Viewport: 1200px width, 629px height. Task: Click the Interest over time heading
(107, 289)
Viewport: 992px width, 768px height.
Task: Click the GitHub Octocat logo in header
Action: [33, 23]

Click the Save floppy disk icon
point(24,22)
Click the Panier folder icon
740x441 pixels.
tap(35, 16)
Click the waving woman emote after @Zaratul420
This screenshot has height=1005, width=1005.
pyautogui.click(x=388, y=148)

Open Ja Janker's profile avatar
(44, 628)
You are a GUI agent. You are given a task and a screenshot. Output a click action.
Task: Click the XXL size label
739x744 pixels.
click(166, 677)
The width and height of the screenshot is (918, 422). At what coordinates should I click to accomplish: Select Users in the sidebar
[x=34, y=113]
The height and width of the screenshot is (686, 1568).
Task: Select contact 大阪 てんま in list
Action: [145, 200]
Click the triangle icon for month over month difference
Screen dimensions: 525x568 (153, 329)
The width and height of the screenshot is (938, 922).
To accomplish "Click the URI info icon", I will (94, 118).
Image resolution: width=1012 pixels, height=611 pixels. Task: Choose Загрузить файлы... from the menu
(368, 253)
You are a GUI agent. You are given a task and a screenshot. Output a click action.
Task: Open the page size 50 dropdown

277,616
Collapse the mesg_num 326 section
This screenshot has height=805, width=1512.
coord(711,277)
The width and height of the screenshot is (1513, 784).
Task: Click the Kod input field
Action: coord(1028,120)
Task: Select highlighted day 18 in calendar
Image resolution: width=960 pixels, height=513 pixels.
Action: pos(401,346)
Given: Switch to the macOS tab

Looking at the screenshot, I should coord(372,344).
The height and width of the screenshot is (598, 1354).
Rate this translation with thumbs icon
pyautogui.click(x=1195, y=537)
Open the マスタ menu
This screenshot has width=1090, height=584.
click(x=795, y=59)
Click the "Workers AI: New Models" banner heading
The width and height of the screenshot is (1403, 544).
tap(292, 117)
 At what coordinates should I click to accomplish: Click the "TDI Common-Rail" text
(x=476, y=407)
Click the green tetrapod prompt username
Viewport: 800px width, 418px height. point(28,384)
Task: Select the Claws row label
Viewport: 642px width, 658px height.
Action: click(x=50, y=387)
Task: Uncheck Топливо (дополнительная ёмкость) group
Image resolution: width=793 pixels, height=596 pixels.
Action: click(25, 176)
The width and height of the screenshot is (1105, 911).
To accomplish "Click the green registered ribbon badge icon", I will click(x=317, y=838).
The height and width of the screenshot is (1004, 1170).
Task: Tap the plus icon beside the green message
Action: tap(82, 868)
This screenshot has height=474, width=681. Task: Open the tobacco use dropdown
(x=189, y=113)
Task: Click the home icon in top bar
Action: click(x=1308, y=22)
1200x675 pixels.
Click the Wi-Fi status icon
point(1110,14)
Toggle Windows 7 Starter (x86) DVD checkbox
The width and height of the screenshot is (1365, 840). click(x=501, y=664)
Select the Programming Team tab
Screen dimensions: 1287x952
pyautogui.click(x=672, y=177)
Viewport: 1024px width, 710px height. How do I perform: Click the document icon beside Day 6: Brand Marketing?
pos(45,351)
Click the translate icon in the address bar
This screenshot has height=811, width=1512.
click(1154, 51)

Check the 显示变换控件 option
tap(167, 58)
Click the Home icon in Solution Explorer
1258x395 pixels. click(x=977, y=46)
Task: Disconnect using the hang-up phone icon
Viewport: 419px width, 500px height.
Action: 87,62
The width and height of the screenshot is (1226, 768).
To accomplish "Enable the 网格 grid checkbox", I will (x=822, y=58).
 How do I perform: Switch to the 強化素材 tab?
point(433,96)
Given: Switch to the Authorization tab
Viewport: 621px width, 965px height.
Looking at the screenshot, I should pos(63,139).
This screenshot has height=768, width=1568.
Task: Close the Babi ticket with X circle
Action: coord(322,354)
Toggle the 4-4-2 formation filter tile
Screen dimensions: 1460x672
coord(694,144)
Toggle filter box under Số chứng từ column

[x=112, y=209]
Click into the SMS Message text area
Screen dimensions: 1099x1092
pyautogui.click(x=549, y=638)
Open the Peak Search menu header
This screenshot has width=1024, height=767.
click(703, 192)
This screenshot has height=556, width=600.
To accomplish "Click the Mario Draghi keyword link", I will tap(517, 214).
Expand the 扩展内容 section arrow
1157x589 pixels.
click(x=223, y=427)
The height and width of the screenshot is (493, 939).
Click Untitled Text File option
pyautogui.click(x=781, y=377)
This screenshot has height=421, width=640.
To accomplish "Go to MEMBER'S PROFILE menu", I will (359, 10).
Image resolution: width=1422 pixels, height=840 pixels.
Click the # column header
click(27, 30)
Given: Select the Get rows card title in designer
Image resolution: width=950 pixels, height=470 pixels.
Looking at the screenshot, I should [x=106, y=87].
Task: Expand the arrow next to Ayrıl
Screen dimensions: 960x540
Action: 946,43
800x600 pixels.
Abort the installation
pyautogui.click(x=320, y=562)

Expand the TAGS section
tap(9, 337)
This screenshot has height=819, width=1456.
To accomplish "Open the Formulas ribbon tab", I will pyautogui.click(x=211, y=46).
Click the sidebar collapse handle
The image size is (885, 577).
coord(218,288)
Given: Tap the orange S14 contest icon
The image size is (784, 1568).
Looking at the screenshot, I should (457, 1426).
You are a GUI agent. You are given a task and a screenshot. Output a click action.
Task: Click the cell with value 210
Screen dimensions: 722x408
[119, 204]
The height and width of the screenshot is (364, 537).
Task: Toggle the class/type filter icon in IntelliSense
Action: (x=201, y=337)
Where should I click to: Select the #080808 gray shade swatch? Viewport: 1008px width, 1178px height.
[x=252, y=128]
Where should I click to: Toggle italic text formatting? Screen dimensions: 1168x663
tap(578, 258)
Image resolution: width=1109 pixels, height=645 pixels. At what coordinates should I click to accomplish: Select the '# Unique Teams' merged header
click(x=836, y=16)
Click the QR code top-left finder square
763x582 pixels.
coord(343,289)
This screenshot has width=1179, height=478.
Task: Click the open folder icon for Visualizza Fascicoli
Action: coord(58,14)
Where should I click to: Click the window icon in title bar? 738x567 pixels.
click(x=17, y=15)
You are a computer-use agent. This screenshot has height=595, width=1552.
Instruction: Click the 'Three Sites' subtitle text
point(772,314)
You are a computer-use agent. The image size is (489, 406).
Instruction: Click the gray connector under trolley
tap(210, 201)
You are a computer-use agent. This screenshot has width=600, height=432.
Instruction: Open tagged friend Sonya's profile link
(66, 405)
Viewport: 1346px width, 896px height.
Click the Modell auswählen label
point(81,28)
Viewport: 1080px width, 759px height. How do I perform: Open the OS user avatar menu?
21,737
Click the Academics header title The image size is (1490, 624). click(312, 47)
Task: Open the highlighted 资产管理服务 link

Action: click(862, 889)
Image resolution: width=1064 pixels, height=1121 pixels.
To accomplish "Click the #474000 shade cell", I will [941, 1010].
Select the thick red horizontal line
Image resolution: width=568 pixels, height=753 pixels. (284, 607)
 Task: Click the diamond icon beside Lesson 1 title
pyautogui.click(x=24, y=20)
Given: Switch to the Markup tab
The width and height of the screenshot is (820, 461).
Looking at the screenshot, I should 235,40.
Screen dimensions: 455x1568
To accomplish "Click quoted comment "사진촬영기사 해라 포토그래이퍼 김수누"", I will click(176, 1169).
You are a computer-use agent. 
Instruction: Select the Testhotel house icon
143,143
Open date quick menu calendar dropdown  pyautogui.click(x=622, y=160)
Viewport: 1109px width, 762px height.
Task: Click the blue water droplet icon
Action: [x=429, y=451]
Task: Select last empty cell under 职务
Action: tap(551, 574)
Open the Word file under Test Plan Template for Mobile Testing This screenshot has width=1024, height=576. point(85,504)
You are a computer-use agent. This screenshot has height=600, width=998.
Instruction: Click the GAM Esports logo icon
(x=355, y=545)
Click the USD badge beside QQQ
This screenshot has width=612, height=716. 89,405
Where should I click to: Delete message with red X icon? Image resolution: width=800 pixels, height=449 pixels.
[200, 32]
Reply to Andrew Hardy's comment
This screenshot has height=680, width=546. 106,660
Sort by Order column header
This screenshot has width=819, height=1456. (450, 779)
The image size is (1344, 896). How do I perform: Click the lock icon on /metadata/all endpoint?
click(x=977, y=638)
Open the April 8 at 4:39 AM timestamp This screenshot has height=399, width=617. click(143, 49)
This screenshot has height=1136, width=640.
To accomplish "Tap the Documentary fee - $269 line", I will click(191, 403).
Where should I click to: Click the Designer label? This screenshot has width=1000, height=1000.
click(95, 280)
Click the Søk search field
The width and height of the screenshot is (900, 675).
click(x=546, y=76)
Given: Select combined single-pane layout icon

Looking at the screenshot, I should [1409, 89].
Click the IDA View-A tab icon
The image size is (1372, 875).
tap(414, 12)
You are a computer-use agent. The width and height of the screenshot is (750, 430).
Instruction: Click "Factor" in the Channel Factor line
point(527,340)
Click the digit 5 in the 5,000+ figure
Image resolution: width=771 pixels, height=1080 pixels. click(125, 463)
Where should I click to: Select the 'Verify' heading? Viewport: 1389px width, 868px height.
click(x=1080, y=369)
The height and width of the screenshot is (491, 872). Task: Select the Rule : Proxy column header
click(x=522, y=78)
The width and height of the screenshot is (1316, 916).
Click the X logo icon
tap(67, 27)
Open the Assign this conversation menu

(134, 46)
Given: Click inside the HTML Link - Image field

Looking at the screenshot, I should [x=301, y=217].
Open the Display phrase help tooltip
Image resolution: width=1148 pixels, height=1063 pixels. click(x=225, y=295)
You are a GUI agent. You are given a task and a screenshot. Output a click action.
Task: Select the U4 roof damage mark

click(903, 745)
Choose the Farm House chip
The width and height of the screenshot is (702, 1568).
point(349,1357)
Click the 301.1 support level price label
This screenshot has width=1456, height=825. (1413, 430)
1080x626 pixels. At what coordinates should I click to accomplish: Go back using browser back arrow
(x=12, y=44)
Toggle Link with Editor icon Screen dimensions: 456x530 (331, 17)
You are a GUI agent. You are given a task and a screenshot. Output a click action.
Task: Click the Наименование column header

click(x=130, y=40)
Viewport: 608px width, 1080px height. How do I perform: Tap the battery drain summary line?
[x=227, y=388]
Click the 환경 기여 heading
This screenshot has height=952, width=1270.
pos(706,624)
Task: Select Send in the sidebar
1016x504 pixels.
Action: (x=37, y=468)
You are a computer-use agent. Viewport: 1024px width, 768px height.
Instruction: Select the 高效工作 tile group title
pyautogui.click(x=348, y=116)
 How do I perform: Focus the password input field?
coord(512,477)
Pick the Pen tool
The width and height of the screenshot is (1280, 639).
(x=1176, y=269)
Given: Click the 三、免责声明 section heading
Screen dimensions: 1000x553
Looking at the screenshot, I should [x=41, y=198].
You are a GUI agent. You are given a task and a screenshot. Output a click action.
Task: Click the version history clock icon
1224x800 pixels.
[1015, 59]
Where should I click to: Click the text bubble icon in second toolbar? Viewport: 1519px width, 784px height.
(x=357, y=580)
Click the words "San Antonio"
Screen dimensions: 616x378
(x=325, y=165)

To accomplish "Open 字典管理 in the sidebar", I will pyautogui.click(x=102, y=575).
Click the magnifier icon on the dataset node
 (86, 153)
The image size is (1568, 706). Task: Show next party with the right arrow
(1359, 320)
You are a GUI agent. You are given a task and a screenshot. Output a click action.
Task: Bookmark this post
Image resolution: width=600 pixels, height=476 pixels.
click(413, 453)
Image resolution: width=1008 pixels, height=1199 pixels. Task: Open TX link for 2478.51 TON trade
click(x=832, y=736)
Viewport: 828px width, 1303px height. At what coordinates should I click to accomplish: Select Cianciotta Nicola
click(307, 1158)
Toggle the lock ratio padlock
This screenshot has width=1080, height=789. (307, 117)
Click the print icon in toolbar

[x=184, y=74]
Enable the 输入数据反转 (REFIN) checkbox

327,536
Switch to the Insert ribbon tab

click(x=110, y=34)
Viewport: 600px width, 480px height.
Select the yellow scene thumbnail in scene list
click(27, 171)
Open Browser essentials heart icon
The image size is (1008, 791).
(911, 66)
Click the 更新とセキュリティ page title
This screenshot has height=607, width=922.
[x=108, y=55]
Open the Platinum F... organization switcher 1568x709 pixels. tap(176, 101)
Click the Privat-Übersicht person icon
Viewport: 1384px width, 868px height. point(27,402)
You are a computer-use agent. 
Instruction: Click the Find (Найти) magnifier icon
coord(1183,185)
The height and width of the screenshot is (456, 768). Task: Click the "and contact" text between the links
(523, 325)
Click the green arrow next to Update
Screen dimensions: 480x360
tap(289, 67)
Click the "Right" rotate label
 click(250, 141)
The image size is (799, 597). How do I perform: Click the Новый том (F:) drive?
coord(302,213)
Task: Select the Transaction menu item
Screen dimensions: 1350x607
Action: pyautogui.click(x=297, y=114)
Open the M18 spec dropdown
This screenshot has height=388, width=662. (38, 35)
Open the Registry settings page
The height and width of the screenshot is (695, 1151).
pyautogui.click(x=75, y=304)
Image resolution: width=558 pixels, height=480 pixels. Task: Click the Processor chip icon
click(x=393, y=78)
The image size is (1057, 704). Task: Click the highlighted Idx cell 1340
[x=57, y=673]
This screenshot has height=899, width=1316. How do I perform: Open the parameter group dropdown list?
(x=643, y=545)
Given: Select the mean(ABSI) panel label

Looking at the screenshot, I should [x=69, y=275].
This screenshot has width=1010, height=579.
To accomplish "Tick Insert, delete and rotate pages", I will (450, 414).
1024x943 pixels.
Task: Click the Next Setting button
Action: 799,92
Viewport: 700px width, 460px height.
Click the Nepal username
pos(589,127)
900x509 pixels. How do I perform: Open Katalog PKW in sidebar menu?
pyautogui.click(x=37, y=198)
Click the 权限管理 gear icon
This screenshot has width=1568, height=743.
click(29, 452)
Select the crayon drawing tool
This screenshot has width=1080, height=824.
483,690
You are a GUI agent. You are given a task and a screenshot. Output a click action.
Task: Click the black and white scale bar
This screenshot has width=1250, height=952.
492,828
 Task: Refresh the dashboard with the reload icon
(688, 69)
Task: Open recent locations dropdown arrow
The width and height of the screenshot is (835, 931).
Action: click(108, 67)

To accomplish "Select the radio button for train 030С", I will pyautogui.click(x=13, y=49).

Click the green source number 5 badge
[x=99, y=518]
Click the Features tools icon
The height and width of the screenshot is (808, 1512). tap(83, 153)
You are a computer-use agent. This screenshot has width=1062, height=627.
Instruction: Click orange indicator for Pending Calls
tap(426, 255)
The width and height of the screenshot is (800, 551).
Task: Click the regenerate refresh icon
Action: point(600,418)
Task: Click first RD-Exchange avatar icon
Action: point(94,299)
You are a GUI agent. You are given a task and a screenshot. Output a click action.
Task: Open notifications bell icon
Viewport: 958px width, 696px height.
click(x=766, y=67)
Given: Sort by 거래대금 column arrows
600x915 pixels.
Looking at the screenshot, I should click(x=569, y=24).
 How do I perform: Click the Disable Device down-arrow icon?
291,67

* WORK TASK
Copy all lines from the material that include "computer".

* RESULT
You are a computer-use agent. This screenshot has height=595, width=1552.
You are a computer-use agent. The image size is (489, 406).
You are a computer-use agent. This screenshot has width=600, height=432.
You are a computer-use agent. 
You are a computer-use agent. This screenshot has height=600, width=998.
You are a computer-use agent. The width and height of the screenshot is (750, 430).
You are a computer-use agent. Viewport: 1024px width, 768px height.
You are a computer-use agent. 
You are a computer-use agent. This screenshot has width=1062, height=627.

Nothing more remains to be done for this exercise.